TEXT FOR ANALYSIS section start
MYNORTHWEST BLOG

Opinion: Seattle’s retooled plan for safe injection sites a huge step forward

Dec 2, 2020, 3:51 PM | Updated: Dec 3, 2020, 6:20 am

bus ads, Seattle safe injection sites...

Safe injection sites have been hotly debated in Seattle for years. (KIRO 7 image)

(KIRO 7 image)

On Tuesday, Seattle Mayor Jenny Durkan approved the city’s 2021 budget, which included a reworked proposal for supervised safe injection sites. After years of legal issues and objections from those who say that such a plan enables drug use, it would appear as though we finally have a version that circumvents those problems.

Are injection sites a slippery slope, or a tool against opioid epidemic?

The old proposal would have been modeled off a facility known as Insite used in Vancouver, British Columbia, where a user brings their own drugs to a specified location while the medical staff provides sterile tools, stands at the ready to administer overdose-reversing drugs, and, should the user be interested, connects them with social services and treatment.
TEXT FOR ANALYSIS section end
THE DATA section start
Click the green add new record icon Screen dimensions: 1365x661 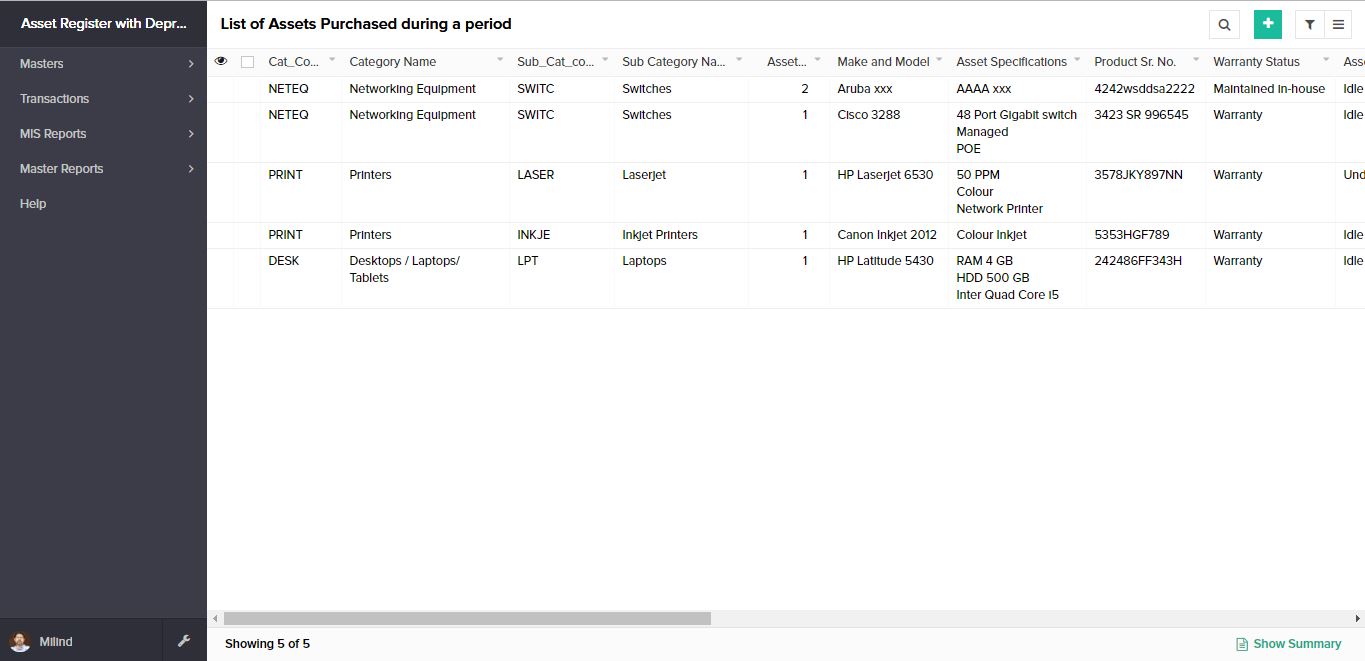(1267, 23)
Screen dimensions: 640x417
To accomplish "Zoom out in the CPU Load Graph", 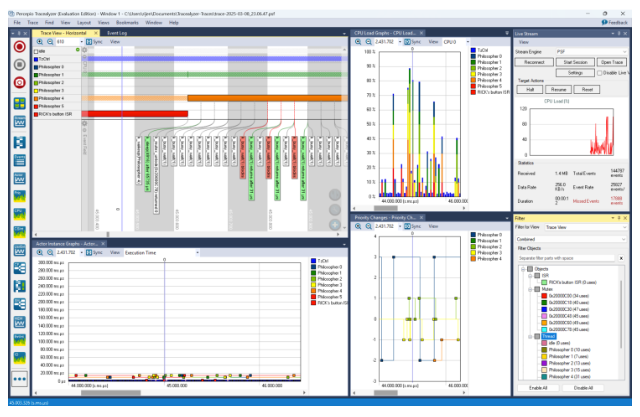I will (x=367, y=43).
THE DATA section end
[WORK TO COMPLETE]:
1: Please translate this sentence from the opinion piece on Seattle's safe injection sites into Spanish: "On Tuesday, Seattle Mayor Jenny Durkan approved the city’s 2021 budget, which included a reworked proposal for supervised safe injection sites."
2: Carry on the opinion piece on Seattle's safe injection sites, starting right after its last sentence.

[TASK RESPONSES]:
1: El martes, la alcaldesa de Seattle, Jenny Durkan, aprobó el presupuesto municipal de 2021, que incluía una propuesta reformulada de sitios supervisados de inyección segura.

2:
That ran afoul of U.S. Attorney Brian Moran, who warned Seattle officials in 2019 that he “wouldn’t sit idly by” if the city moved forward with that plan.

And sure — it’s true that the Vancouver model very likely conflicts with U.S. federal laws as they currently stand. But in practice, it’s also a model that quite literally saves lives.

“(Safe injection sites) decrease mortality, they decrease overdoses, decrease communicable disease, they decrease crime, and overall, they provide a public health good,” Crozer-Keystone Health System’s Dr. Rick Pescatore told KTTH’s Jason Rantz last May.

The data appears to support that conclusion as well. One study conducted in 2014 found that supervised injection sites (mainly in Sydney, Australia, and Vancouver, B.C.) did not lead to an increase in drug use or crime in surrounding neighborhoods, and actually led to a reduction in syringes littering streets. To cap all that off, since Vancouver’s facility opened in 2017, it has responded to over 6,400 overdoses without a single death.

With overdoses increasing every year since 2014 in Seattle, the city is in desperate need of solutions, while still needing to align itself with limitations imposed by the federal government. That brings us to the retooled proposal Mayor Durkan approved as part of the 2021 budget.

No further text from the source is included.